The aim of this work was to study the factors that influence the patient–ventilator experience during NIV, with a view to improving its successful application. This in turn could mean more patients successfully tolerating NIV for longer periods of time and, therefore, benefitting from this intervention. This particular part of the research focussed on the way in which oxygen is delivered during NIV.
The effect of oxygen flow rates on ventilator function and on gas concentrations ultimately breathed in by patients are unknown. Therefore, we set out to ascertain how we can deliver adequate oxygen concentrations without losing ventilator–patient coordination, and to understand the limits to oxygen delivery with standard equipment.
This study was undertaken in stable COPD patients in the laboratory. The effect of varying oxygen entrainment rate, site of oxygen entrainment and ventilator inspiratory pressure were measured in the following: 1) mask oxygen concentration; 2) ventilator inspiratory trigger time; 3) ventilator inspiratory duration; 4) transcutaneous oxygen; and 5) carbon dioxide tensions. Mask oxygen concentration was measured using a fast-responding paramagnetic oxygen sensor; other variables were measured using standard techniques. The measured variables allow calculation of ventilation/perfusion ratio matching, an important guide to whether increased inspired oxygen concentration will relieve hypoxaemia.
MY RESEARCH AS PART OF MY WORKING GROUP/RESEARCH TEAM
This fits well into the main research area of our unit.
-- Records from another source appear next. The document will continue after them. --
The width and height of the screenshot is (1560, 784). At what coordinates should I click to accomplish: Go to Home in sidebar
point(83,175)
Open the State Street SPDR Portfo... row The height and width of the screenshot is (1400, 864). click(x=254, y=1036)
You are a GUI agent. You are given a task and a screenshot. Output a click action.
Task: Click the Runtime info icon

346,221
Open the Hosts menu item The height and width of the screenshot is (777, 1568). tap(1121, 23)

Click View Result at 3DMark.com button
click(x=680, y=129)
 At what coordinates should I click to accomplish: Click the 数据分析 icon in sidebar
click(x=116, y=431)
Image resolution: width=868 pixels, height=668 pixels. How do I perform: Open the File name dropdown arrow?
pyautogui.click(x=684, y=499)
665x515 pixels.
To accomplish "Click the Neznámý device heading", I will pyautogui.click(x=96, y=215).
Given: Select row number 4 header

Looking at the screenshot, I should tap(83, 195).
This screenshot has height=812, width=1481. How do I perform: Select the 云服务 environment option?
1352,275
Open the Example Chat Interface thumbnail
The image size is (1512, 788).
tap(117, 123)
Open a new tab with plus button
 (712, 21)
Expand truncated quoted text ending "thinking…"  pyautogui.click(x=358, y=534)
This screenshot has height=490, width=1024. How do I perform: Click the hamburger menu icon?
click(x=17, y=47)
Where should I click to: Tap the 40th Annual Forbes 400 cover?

I am part of a wider team from the Respiratory Muscle Laboratory, led by Prof. John Moxham, which currently comprises three undergraduates, five Clinical Research Fellows and one Senior Lecturer in Respiratory Physiology. Prof. Moxham's research is focussed on the respiratory muscle pump and the interactions of ventilatory load, ventilatory capacity and neural respiratory drive. Research into NIV, which reduces ventilatory load and respiratory drive, has been an important research area. The group reported the first controlled clinical trial of NIV in acute exacerbation of COPD and have demonstrated that NIV can facilitate exercise training in COPD. Tolerance of NIV in COPD is an important challenge, as is the optimisation of oxygen therapy during ventilation. The current study contributes to the overall research programme of the group.
THE IMPACT OF MY WORK ON CLINICAL OR RESEARCH PRACTICE
The majority of units in the UK use flow-triggered and cycled, pressure-targeted bi-level ventilators to deliver NIV. These devices compensate well for leaks but do not typically have an oxygen control. These NIV ventilators entrain room air and oxygen enrichment requires supplemental oxygen to be fed either proximally into the circuit or directly into the mask. Oxygen is added to the circuit at unspecified points using varied flow rates; however, the exact inspired concentration of oxygen is generally unknown. Therefore, there is a lack of data on the oxygen concentration that is delivered by commonly used ventilators. Furthermore, the effect of adding oxygen to the circuit on ventilator triggering and cycling is largely unexplored.
The data from this study will help clinicians to maximise oxygen delivery during NIV and provide predictable oxygen concentrations without interfering with ventilator triggering or cycling.
Furthermore, if the patient's hypoxaemia fails to improve despite optimising the technical parameters, then this serves as a good indicator to the clinician as to the severity of the patient's condition and has implications for further management.